Exercise prompt: Please set down, with no changes, every line of the material below from the one containing "Viewport: 608px width, 562px height." through the end. Skip the pictures.

Provided data:
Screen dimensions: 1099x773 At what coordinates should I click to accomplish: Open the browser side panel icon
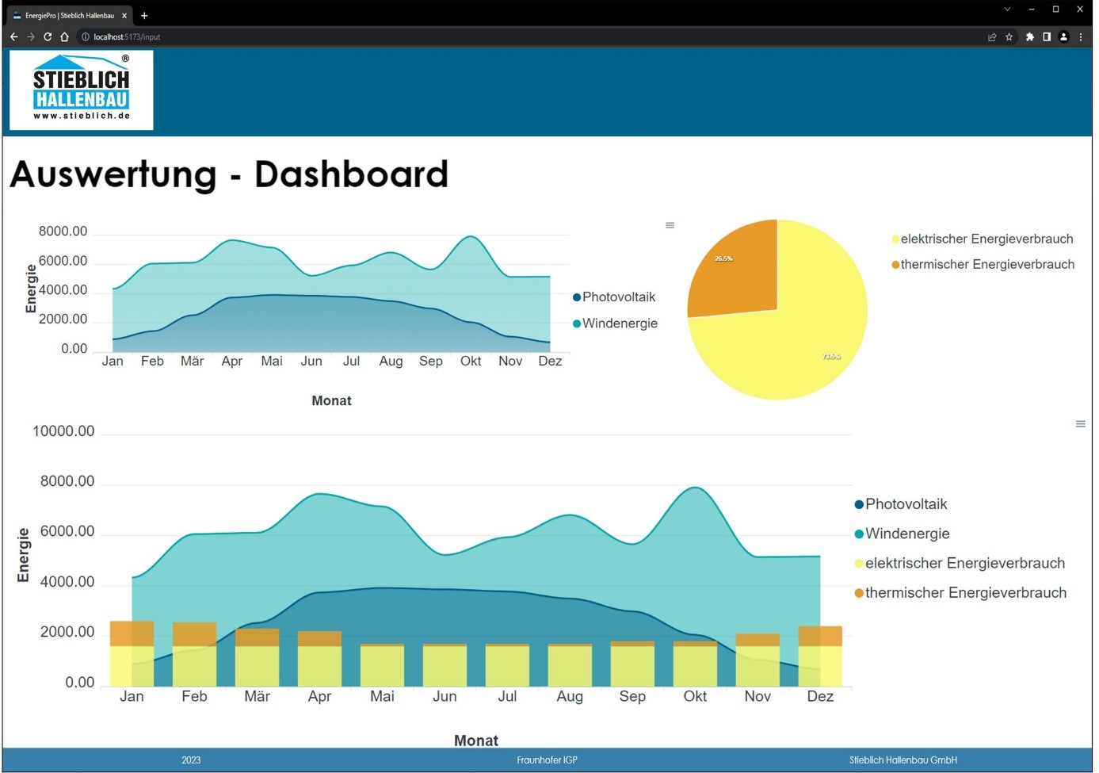pos(1047,36)
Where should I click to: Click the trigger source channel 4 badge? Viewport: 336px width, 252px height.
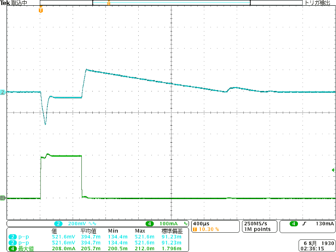click(x=294, y=224)
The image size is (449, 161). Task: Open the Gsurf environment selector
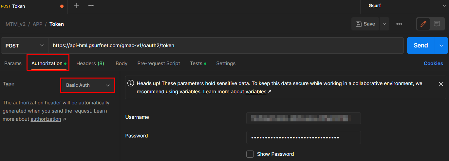tap(404, 6)
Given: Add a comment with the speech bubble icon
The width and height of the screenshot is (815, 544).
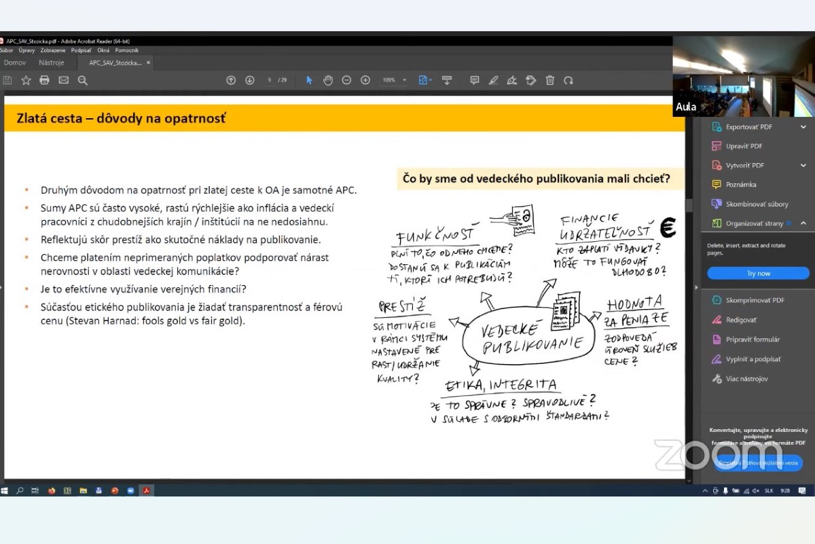Looking at the screenshot, I should click(475, 80).
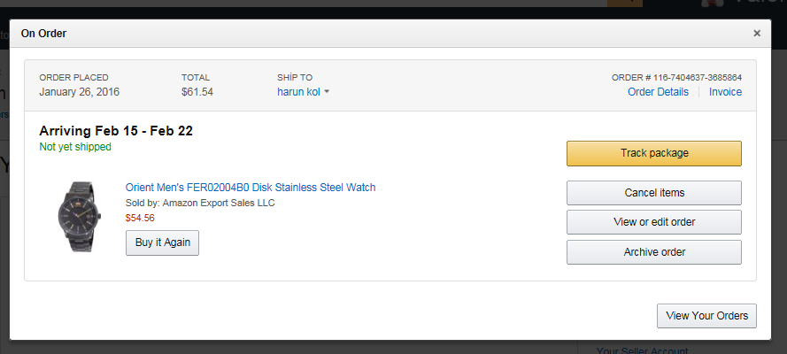Image resolution: width=787 pixels, height=354 pixels.
Task: Click the $54.56 item price
Action: tap(140, 217)
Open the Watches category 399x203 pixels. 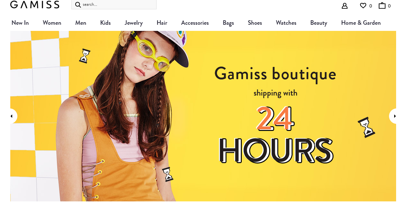click(286, 23)

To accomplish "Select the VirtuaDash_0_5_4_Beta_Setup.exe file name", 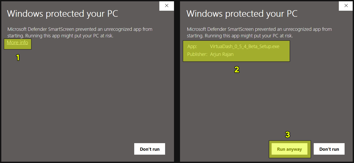I will point(245,47).
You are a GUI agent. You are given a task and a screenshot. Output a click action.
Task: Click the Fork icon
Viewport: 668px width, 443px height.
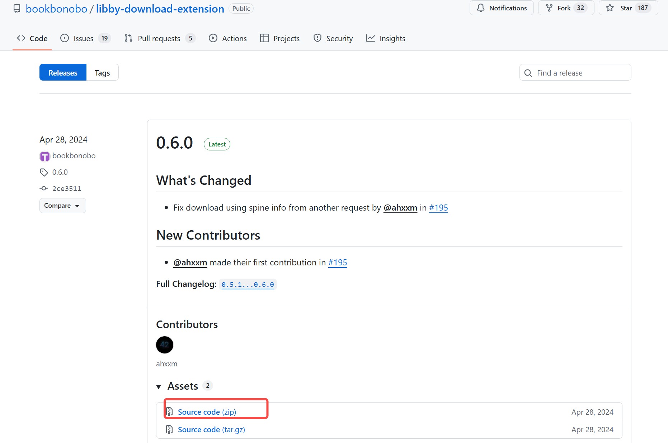[x=549, y=8]

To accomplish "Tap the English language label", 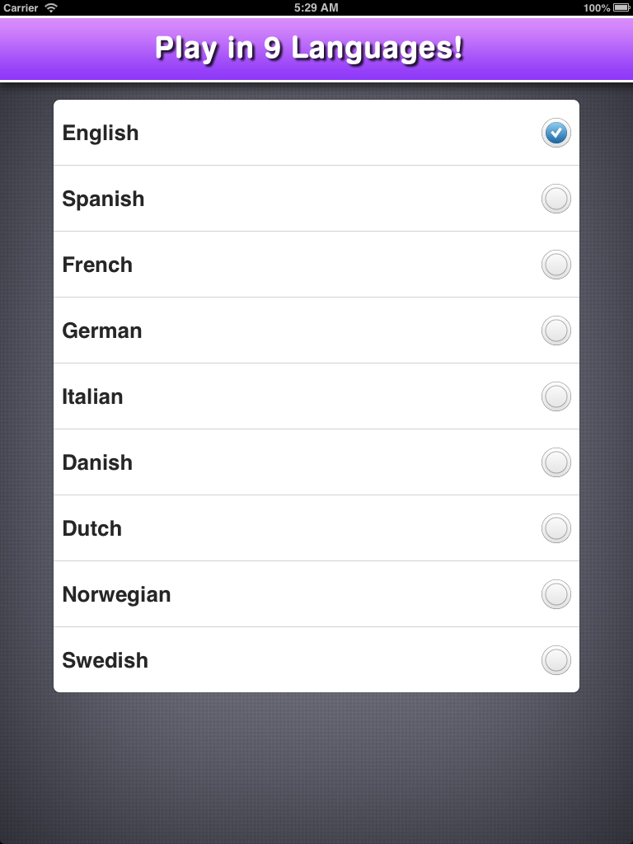I will click(101, 133).
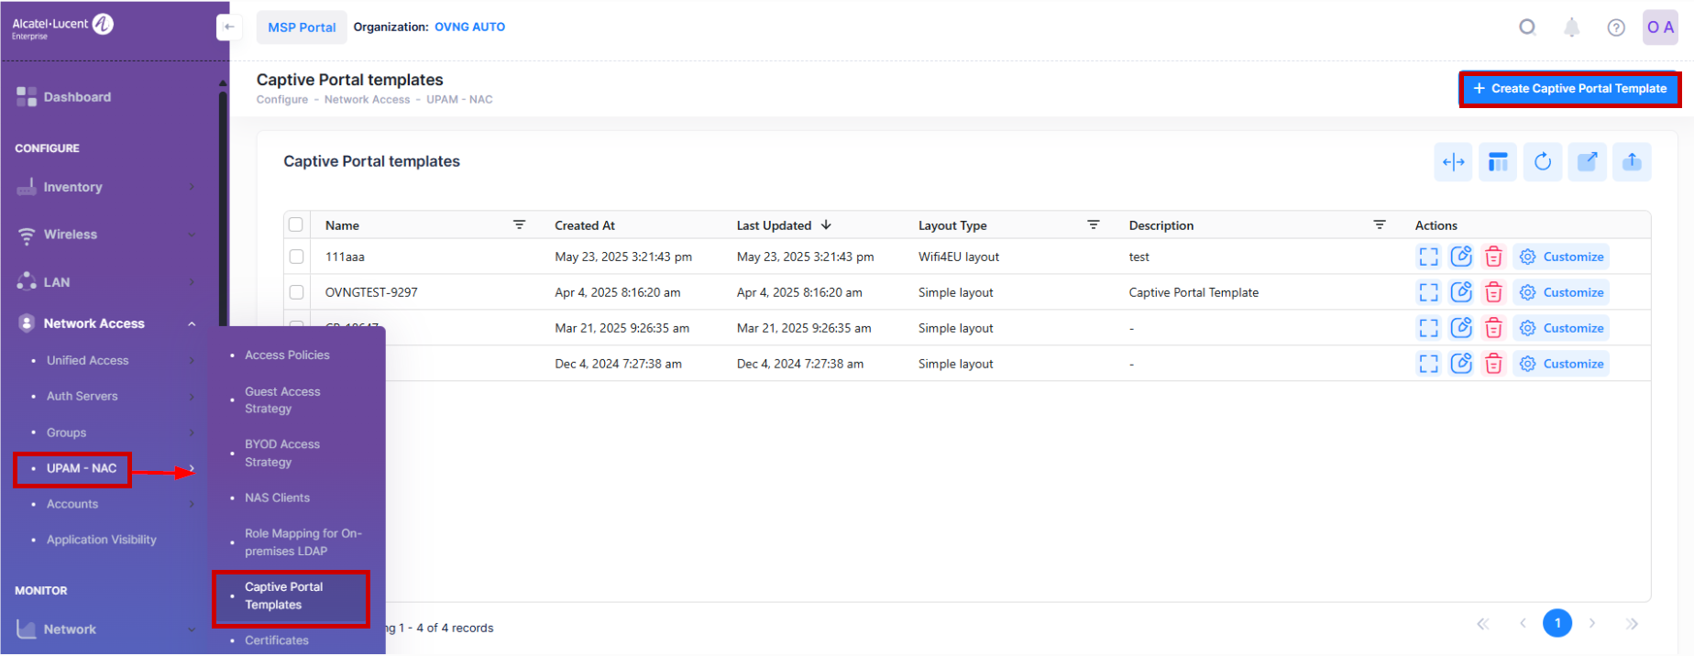Open the help question mark icon
The height and width of the screenshot is (656, 1694).
tap(1616, 27)
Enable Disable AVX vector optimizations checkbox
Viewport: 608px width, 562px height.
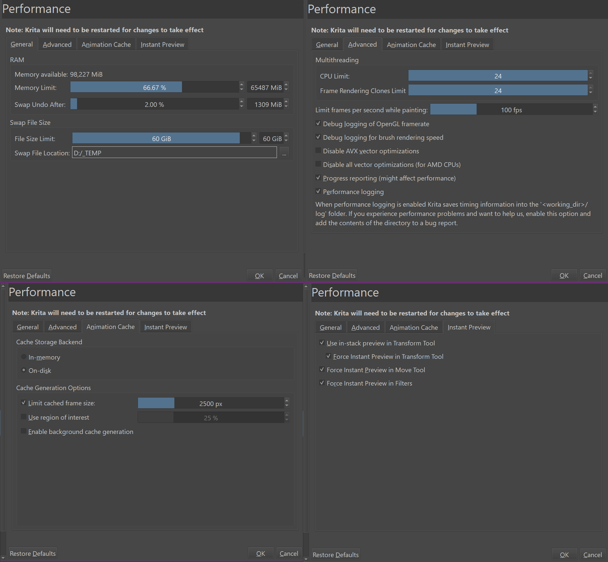[x=318, y=151]
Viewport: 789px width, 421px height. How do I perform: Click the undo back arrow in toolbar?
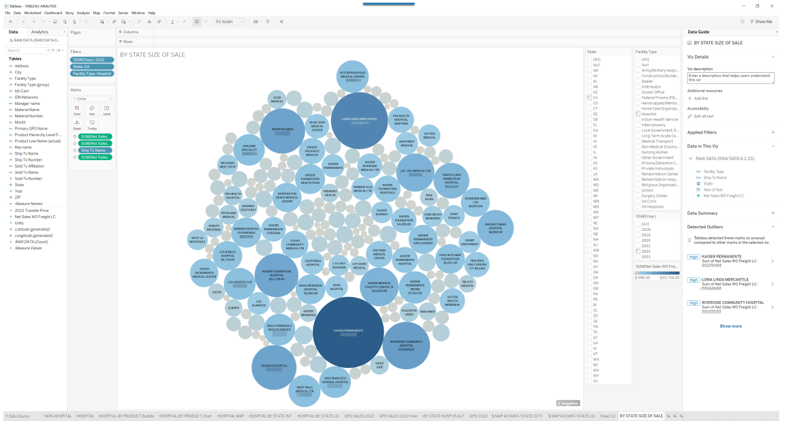click(23, 22)
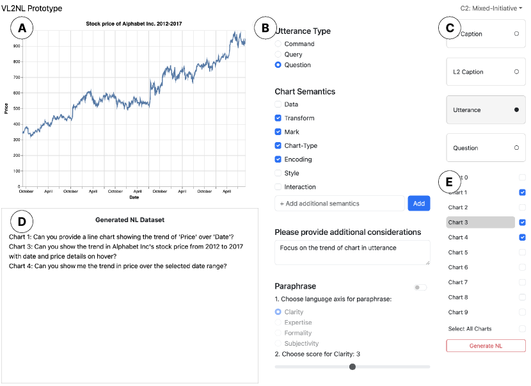The width and height of the screenshot is (531, 386).
Task: Click the Clarity score slider handle
Action: [x=353, y=367]
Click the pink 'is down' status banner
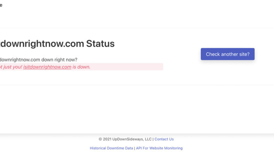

Your solution:
Viewport: 608px width, 562px height.
[x=318, y=151]
Viewport: 789px width, 421px height. How do I perform: Click the undo back arrow in toolbar?
click(23, 22)
The width and height of the screenshot is (531, 386).
Task: Click the Clarity score slider handle
Action: [x=353, y=367]
Click the pink 'is down' status banner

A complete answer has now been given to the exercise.